I need the lines below from the one with "Select Defensores de Alto Verde cell" down to the one with "The image size is (1304, 924)." reproduced exactly, both ends included, and nothing else.

Stored data:
Content starts
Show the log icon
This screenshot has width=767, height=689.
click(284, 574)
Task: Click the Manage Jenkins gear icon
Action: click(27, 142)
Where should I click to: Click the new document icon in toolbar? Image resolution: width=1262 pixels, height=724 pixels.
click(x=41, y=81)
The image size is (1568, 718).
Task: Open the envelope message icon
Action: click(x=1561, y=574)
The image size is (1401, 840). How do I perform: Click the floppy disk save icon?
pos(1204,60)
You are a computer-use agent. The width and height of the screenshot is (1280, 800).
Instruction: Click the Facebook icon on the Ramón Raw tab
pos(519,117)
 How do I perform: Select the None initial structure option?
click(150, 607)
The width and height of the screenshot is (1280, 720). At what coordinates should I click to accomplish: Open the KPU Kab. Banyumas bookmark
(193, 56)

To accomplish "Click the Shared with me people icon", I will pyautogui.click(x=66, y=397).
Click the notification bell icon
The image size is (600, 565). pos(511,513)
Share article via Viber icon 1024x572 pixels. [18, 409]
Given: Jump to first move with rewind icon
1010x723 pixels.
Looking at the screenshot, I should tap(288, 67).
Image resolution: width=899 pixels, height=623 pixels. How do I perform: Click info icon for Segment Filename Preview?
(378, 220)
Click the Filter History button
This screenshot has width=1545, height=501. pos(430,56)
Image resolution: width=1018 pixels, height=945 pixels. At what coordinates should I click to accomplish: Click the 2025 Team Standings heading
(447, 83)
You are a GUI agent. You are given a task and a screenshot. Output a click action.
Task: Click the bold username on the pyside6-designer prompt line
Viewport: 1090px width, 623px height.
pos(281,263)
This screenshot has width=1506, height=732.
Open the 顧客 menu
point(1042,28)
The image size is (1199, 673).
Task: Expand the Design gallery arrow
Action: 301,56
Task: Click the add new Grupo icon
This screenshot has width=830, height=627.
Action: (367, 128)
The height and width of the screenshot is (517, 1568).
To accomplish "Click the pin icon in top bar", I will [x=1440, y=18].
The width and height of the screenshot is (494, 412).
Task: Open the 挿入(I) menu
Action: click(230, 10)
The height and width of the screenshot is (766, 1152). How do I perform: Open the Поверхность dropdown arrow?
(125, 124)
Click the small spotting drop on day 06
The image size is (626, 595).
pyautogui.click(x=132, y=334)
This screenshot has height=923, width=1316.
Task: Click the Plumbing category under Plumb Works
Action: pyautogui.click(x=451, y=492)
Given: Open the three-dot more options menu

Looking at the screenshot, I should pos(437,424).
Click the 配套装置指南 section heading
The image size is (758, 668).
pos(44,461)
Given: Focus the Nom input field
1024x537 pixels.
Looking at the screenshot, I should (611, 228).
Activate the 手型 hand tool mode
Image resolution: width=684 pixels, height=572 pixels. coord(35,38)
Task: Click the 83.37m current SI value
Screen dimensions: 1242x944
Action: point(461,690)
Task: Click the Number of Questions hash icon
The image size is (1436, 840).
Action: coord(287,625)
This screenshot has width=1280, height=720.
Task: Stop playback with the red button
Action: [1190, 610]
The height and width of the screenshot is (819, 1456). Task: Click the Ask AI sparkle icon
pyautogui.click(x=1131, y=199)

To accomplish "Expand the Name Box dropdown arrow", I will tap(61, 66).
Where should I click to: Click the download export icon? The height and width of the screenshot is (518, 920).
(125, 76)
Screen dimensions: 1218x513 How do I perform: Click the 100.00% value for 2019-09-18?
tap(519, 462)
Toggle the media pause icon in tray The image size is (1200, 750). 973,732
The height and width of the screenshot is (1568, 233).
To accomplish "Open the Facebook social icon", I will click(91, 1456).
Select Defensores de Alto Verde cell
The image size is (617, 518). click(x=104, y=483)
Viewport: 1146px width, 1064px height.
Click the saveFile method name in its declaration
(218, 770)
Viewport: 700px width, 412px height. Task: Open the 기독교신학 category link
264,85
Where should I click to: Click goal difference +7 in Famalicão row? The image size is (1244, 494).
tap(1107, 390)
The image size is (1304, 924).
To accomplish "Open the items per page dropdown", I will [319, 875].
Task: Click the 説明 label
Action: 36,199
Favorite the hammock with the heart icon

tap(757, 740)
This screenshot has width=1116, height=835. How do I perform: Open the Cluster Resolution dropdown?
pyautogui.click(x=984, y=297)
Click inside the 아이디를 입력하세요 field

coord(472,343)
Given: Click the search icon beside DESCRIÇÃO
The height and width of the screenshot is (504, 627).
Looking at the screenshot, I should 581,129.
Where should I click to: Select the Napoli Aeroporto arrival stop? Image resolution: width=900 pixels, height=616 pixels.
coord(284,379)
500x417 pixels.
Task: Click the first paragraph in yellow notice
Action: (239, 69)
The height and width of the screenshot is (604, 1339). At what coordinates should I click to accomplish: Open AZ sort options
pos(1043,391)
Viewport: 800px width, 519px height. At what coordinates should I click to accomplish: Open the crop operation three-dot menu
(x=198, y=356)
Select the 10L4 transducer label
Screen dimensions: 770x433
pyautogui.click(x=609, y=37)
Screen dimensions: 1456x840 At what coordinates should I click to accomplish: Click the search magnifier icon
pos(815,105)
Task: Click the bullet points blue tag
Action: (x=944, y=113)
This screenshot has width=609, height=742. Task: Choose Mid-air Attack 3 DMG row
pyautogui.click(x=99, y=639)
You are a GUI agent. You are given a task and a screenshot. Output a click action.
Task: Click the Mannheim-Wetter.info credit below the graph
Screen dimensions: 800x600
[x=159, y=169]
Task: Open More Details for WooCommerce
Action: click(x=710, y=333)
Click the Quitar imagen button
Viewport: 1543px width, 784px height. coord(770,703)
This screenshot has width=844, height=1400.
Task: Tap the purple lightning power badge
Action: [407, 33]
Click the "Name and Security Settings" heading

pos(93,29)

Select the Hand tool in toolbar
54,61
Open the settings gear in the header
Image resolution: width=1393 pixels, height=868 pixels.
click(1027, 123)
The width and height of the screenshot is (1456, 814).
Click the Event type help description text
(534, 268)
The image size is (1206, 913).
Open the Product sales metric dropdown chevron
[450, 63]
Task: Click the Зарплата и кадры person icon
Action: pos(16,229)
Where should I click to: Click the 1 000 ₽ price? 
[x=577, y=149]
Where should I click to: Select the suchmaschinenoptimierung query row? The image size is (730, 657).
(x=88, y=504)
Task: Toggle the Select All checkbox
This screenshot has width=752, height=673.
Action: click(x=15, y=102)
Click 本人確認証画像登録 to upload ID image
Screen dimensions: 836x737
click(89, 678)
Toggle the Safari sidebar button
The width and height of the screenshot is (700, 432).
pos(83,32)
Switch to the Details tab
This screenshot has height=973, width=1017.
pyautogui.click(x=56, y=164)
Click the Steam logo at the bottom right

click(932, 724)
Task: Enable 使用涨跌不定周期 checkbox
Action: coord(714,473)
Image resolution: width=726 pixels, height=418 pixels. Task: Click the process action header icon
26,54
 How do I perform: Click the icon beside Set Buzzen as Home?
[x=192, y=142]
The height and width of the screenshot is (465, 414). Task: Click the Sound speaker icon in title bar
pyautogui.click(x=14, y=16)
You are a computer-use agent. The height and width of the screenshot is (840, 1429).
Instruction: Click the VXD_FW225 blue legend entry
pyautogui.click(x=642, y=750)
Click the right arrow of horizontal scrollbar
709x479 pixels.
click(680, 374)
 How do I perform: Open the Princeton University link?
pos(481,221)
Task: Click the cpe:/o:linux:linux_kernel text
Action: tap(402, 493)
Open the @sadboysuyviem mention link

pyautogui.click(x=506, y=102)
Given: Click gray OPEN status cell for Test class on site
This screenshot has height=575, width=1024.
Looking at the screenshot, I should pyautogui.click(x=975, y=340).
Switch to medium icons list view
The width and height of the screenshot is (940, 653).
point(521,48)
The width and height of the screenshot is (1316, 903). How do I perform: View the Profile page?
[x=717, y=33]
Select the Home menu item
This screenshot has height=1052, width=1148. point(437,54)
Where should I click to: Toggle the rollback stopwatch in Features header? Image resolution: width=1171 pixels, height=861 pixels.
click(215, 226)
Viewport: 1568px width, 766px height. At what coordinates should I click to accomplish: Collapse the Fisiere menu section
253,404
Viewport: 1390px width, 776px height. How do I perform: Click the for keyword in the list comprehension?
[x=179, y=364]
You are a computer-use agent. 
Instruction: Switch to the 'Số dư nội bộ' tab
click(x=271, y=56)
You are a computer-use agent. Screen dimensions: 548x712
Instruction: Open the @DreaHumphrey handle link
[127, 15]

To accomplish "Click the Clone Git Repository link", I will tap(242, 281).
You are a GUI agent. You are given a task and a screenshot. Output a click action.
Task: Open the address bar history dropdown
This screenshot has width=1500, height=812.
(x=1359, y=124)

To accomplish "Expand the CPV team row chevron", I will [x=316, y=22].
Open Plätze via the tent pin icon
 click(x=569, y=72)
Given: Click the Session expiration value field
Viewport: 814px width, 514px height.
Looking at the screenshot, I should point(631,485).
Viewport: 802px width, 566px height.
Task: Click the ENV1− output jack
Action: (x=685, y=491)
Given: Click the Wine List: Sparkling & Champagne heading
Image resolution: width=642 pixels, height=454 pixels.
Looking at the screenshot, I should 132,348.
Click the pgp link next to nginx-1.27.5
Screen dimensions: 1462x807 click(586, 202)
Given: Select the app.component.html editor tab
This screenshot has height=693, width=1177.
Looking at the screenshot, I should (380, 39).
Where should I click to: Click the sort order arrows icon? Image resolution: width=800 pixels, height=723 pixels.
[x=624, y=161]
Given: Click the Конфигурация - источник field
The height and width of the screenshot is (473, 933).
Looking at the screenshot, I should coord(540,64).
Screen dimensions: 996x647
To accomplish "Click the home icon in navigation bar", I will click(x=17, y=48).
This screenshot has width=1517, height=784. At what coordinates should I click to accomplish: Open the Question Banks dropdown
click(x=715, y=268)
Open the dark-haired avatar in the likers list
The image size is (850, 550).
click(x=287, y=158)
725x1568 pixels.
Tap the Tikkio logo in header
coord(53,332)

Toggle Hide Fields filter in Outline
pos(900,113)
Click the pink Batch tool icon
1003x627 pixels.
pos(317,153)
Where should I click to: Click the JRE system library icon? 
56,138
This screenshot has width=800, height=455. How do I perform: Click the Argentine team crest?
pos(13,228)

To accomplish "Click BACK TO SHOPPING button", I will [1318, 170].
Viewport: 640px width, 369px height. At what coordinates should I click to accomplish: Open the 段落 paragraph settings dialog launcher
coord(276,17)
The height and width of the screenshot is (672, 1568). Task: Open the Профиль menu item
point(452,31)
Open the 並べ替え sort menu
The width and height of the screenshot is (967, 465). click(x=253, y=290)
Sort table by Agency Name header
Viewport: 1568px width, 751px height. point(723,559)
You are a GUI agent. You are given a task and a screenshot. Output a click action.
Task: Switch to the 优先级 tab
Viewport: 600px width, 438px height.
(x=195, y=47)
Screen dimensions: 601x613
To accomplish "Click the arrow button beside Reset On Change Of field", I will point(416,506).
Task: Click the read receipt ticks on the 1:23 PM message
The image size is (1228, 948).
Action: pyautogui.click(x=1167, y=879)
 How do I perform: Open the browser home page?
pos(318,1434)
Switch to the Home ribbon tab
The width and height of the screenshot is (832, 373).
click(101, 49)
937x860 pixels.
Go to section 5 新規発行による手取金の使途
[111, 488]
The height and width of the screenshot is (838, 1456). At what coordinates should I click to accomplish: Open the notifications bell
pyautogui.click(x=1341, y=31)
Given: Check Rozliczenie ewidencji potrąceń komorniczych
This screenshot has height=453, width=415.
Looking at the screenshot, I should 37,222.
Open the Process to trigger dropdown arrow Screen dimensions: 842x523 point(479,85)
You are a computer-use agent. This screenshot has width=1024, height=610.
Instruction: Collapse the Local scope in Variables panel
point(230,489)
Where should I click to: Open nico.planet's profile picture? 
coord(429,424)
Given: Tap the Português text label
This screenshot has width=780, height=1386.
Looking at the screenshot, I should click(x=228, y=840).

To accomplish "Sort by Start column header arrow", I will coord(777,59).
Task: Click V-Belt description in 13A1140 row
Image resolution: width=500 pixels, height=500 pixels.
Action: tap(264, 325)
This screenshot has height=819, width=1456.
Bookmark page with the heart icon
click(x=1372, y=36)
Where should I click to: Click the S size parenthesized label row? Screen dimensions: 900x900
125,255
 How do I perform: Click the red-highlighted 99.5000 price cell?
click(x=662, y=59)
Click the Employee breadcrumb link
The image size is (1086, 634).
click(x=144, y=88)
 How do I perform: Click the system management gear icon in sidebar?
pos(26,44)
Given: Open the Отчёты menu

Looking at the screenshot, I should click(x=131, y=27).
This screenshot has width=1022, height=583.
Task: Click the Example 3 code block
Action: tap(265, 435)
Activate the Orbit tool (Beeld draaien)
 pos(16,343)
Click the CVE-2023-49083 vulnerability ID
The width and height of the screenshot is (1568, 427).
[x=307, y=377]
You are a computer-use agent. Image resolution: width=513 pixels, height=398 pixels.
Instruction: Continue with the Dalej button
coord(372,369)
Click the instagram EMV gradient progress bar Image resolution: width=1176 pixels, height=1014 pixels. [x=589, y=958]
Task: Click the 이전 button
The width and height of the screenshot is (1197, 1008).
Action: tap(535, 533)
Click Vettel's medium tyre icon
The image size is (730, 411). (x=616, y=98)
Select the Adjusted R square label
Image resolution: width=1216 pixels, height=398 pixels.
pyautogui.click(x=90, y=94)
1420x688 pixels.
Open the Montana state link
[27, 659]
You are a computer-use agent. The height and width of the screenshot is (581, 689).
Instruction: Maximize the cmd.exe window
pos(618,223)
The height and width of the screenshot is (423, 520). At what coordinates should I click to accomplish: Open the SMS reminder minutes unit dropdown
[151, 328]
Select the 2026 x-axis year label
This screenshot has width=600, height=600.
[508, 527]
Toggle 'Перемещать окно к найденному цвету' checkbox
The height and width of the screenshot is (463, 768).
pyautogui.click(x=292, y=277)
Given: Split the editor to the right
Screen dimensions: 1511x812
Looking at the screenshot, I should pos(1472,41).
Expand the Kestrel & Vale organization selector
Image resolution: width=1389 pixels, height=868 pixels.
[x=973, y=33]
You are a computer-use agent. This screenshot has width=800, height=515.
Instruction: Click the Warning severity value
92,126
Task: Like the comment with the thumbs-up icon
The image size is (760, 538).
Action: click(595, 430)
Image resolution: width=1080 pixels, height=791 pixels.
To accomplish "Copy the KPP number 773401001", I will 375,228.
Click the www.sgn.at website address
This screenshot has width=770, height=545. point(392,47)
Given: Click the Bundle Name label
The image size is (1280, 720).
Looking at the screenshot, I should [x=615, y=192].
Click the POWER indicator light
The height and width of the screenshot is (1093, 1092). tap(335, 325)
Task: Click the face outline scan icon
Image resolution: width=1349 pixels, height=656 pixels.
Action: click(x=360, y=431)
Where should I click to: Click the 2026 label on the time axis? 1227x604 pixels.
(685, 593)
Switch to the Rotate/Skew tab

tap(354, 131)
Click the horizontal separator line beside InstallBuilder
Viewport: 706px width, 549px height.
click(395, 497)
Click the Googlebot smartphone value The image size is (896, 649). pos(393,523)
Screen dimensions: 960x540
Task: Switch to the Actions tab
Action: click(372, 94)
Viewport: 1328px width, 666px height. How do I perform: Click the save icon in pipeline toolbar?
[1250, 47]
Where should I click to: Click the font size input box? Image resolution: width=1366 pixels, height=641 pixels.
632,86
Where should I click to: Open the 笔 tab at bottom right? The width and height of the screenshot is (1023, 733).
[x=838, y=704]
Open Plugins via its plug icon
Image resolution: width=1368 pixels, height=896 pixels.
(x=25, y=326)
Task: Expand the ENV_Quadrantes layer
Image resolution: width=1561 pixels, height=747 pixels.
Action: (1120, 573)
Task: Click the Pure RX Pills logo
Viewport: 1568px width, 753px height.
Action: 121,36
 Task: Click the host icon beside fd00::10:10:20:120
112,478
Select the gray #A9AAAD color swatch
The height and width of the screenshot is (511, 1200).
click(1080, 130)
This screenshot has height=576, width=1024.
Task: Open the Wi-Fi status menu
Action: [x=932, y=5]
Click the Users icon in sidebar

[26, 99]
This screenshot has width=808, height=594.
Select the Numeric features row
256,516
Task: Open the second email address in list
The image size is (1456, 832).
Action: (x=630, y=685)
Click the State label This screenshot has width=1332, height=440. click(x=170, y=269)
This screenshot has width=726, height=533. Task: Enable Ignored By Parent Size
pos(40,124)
Content ends
▶ TASK SOLUTION
Select Defensores de Alto Verde cell
The image size is (617, 518). click(x=104, y=483)
Viewport: 1146px width, 1064px height.
Click the saveFile method name in its declaration
(218, 770)
Viewport: 700px width, 412px height. Task: Open the 기독교신학 category link
264,85
Where should I click to: Click goal difference +7 in Famalicão row? The image size is (1244, 494).
tap(1107, 390)
The image size is (1304, 924).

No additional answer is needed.